**Tarea escrita 1:**
¿Puedes extraer íntegra la reseña sobre Las posibilidades del odio, sin cambiar nada?

── Página ──

Saturday, March 08, 2008

LAS POSIBILIDADES DEL ODIO

Escribir acerca de lo que se conoce, de lo que se vive. De sensaciones. Tender puentes entre el lugar que se habita y el que se abandonó. Observar, estar inmersos. María Luisa Puga lo hizo desde su primer libro; como Rosario Castellanos en sus cuentos de Ciudad Real, en su Oficio de tinieblas, la autora nacida en 1944 vivió varios años en Kenia para imprimir la misma pasión a Las posibilidades del odio.
Los diccionarios califican este sentimiento como antipatía, aversión hacia algo o hacia alguien. En el caso de la publicación de Siglo XXI, el odio se dirige hacia una piel sonrosada, hacia edificios altos, hacia la reverencia, casi adoración, que los africanos prodigan a los ingleses. Desemboca en “antiblanquismo”.

───
── Datos proporcionados ──

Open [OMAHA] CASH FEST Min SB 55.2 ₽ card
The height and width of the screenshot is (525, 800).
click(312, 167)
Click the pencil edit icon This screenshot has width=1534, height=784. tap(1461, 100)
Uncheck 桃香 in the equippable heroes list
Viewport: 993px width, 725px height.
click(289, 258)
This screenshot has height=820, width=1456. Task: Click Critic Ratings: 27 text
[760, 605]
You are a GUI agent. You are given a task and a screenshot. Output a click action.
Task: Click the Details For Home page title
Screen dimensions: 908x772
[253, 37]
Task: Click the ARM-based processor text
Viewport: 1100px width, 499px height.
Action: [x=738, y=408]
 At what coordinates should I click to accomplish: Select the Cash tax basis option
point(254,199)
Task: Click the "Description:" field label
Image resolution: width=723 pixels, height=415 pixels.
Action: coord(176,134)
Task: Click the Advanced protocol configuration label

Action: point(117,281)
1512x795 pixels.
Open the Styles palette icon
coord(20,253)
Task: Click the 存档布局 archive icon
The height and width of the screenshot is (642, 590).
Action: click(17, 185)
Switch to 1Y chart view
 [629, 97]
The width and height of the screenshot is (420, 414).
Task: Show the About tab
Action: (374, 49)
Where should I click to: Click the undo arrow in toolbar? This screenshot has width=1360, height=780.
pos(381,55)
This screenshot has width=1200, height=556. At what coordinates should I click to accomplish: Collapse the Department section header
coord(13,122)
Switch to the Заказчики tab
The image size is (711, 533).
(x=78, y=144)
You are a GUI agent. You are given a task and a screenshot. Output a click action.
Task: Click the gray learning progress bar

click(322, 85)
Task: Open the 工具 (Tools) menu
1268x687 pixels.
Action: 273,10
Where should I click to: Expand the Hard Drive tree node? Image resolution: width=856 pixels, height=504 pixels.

───

**Tarea escrita 2:**
¿Puedes reescribir el tramo de las entradas que va desde su inicio hasta la línea que contiene "Click the pencil", incluida, sustituyendo "screenshot" por "captura" y dejando todo lo demás igual?

**Resultado 1:**
Saturday, March 08, 2008

LAS POSIBILIDADES DEL ODIO

Escribir acerca de lo que se conoce, de lo que se vive. De sensaciones. Tender puentes entre el lugar que se habita y el que se abandonó. Observar, estar inmersos. María Luisa Puga lo hizo desde su primer libro; como Rosario Castellanos en sus cuentos de Ciudad Real, en su Oficio de tinieblas, la autora nacida en 1944 vivió varios años en Kenia para imprimir la misma pasión a Las posibilidades del odio.
Los diccionarios califican este sentimiento como antipatía, aversión hacia algo o hacia alguien. En el caso de la publicación de Siglo XXI, el odio se dirige hacia una piel sonrosada, hacia edificios altos, hacia la reverencia, casi adoración, que los africanos prodigan a los ingleses. Desemboca en “antiblanquismo”.

**Resultado 2:**
Open [OMAHA] CASH FEST Min SB 55.2 ₽ card
The height and width of the captura is (525, 800).
click(312, 167)
Click the pencil edit icon This captura has width=1534, height=784. tap(1461, 100)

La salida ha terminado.